* [WHAT TO DO]: Which of the records follow? Copy, word for word, the part that opens with the line containing "This screenshot has height=550, width=408." and closes with the line containing "center [56, 295].", including both of those lines.

* [SOURCE DATA]:
* * *

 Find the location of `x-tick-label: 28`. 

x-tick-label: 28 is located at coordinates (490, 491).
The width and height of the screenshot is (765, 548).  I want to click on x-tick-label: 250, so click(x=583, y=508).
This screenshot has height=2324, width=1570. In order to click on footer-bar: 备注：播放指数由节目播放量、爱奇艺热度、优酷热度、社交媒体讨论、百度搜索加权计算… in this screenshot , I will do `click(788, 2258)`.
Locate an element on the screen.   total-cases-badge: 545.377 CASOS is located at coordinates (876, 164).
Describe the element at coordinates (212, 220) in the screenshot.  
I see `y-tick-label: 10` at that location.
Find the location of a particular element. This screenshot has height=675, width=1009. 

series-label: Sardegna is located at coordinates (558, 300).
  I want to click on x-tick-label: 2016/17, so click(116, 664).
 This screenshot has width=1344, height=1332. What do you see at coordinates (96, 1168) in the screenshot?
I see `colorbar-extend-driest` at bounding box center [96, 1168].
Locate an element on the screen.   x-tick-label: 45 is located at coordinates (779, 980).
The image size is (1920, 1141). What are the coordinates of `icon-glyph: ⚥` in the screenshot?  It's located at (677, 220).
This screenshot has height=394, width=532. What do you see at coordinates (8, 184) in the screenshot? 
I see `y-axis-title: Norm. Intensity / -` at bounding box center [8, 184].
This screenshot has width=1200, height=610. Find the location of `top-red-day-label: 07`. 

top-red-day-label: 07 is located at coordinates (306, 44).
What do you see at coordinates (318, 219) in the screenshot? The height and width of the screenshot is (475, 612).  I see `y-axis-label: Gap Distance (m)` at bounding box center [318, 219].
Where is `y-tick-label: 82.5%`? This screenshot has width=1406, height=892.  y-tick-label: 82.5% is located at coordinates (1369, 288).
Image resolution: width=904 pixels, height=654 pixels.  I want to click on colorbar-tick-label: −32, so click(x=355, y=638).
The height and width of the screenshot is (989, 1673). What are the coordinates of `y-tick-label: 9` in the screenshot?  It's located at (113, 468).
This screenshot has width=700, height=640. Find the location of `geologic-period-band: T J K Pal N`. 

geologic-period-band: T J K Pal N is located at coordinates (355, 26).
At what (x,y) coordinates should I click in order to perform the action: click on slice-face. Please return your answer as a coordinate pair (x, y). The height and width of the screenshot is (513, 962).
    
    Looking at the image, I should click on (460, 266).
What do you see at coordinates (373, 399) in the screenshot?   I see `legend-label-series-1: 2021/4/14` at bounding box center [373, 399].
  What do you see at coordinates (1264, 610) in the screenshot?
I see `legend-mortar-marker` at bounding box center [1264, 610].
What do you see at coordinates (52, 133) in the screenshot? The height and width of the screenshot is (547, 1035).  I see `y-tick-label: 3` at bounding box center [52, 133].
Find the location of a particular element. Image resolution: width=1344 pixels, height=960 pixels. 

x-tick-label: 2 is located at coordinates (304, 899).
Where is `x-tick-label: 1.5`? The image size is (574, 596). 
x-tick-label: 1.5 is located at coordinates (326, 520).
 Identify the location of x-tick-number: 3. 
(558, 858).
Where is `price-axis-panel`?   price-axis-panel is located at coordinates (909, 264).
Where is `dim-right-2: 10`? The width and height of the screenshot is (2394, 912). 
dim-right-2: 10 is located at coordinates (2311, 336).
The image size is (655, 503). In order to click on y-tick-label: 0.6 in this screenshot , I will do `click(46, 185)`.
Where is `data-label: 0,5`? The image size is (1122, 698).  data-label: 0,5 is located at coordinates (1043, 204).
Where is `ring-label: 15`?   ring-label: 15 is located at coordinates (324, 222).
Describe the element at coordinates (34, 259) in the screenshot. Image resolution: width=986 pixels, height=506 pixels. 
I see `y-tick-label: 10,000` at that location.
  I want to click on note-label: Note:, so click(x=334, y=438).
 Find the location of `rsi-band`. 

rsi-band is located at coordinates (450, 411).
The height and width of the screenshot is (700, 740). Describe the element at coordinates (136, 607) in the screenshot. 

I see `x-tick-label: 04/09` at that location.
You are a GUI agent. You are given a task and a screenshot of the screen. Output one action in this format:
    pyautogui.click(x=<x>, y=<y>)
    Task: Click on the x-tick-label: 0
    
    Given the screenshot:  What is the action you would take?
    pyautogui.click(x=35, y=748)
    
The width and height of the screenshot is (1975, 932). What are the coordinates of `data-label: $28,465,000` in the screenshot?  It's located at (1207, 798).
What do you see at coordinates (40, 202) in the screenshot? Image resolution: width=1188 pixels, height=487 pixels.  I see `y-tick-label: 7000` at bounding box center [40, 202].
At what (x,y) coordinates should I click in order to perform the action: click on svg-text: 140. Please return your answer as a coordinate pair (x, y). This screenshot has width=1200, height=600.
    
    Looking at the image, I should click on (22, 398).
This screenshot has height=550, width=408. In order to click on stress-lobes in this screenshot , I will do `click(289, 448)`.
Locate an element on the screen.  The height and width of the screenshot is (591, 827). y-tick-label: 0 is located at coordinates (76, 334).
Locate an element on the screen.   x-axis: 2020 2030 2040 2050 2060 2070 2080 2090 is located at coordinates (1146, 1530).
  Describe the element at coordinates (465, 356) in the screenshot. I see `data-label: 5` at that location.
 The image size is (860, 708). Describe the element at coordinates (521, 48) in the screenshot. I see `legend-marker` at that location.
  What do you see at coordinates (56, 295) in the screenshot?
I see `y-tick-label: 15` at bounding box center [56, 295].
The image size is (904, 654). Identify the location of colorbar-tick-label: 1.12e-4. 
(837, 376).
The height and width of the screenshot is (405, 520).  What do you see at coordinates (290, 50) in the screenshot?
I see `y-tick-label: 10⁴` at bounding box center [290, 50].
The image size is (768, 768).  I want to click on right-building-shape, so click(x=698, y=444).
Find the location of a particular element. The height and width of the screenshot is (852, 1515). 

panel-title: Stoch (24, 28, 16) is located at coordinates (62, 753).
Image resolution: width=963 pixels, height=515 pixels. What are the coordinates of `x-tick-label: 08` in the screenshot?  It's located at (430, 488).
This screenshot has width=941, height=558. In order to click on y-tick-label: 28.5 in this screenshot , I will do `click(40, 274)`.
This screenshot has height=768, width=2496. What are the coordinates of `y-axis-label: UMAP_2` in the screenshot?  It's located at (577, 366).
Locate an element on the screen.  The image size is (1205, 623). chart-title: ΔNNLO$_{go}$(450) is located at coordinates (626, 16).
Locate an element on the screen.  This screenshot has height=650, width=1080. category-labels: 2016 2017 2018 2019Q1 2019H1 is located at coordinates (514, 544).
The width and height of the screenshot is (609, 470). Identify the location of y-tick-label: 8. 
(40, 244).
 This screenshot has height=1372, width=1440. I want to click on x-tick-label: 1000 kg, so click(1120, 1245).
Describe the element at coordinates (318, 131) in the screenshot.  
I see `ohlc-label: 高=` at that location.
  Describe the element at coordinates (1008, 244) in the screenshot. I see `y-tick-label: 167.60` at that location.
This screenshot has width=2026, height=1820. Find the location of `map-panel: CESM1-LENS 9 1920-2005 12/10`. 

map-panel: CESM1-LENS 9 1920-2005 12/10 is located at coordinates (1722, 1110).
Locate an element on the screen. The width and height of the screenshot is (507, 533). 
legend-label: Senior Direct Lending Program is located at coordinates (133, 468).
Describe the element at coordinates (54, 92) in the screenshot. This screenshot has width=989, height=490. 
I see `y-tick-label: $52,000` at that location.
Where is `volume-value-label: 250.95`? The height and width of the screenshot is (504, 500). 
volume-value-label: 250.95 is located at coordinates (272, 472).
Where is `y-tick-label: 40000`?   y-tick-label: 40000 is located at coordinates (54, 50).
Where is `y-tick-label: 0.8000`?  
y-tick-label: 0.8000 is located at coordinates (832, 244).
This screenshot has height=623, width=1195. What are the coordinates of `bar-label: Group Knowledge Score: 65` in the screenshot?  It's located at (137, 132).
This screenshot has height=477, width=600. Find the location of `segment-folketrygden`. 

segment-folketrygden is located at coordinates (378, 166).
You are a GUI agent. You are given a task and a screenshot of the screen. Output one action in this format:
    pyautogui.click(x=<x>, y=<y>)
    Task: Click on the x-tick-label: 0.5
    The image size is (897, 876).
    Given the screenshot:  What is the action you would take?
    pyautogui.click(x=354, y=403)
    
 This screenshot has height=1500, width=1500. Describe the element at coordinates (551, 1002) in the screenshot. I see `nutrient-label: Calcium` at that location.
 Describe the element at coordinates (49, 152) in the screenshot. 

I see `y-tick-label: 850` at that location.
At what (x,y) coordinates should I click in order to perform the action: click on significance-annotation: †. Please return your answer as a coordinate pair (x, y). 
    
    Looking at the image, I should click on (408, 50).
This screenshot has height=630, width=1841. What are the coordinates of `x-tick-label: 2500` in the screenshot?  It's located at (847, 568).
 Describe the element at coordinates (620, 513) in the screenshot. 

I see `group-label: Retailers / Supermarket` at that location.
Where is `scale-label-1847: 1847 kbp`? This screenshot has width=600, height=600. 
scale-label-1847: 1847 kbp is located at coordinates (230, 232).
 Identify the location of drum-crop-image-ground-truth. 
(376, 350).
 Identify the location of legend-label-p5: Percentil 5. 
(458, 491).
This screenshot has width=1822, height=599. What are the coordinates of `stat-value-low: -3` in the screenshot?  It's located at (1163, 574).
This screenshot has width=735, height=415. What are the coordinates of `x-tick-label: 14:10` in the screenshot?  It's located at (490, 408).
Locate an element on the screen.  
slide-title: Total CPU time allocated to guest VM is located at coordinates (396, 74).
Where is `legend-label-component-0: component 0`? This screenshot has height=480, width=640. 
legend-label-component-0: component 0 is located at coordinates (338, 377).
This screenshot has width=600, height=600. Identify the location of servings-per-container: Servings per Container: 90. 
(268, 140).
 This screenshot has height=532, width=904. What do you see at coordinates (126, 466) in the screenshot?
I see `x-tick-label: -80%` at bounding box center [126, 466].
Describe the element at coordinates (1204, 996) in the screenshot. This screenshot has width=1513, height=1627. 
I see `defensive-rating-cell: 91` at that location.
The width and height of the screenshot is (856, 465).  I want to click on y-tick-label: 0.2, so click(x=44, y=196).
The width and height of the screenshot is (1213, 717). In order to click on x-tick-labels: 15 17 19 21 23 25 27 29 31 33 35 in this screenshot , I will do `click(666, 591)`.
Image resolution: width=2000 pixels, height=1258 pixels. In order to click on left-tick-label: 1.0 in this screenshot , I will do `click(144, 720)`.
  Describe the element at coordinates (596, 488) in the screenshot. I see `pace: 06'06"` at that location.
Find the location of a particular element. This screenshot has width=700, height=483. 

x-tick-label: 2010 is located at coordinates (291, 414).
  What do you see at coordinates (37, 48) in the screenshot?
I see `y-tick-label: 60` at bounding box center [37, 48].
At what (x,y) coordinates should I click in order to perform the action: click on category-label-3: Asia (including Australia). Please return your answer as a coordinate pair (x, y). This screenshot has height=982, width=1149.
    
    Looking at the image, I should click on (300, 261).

* * *

* [TASK RESULT]:
This screenshot has height=550, width=408. In order to click on stress-lobes in this screenshot , I will do `click(289, 448)`.
Locate an element on the screen.  The height and width of the screenshot is (591, 827). y-tick-label: 0 is located at coordinates (76, 334).
Locate an element on the screen.   x-axis: 2020 2030 2040 2050 2060 2070 2080 2090 is located at coordinates (1146, 1530).
  Describe the element at coordinates (465, 356) in the screenshot. I see `data-label: 5` at that location.
 The image size is (860, 708). Describe the element at coordinates (521, 48) in the screenshot. I see `legend-marker` at that location.
  What do you see at coordinates (56, 295) in the screenshot?
I see `y-tick-label: 15` at bounding box center [56, 295].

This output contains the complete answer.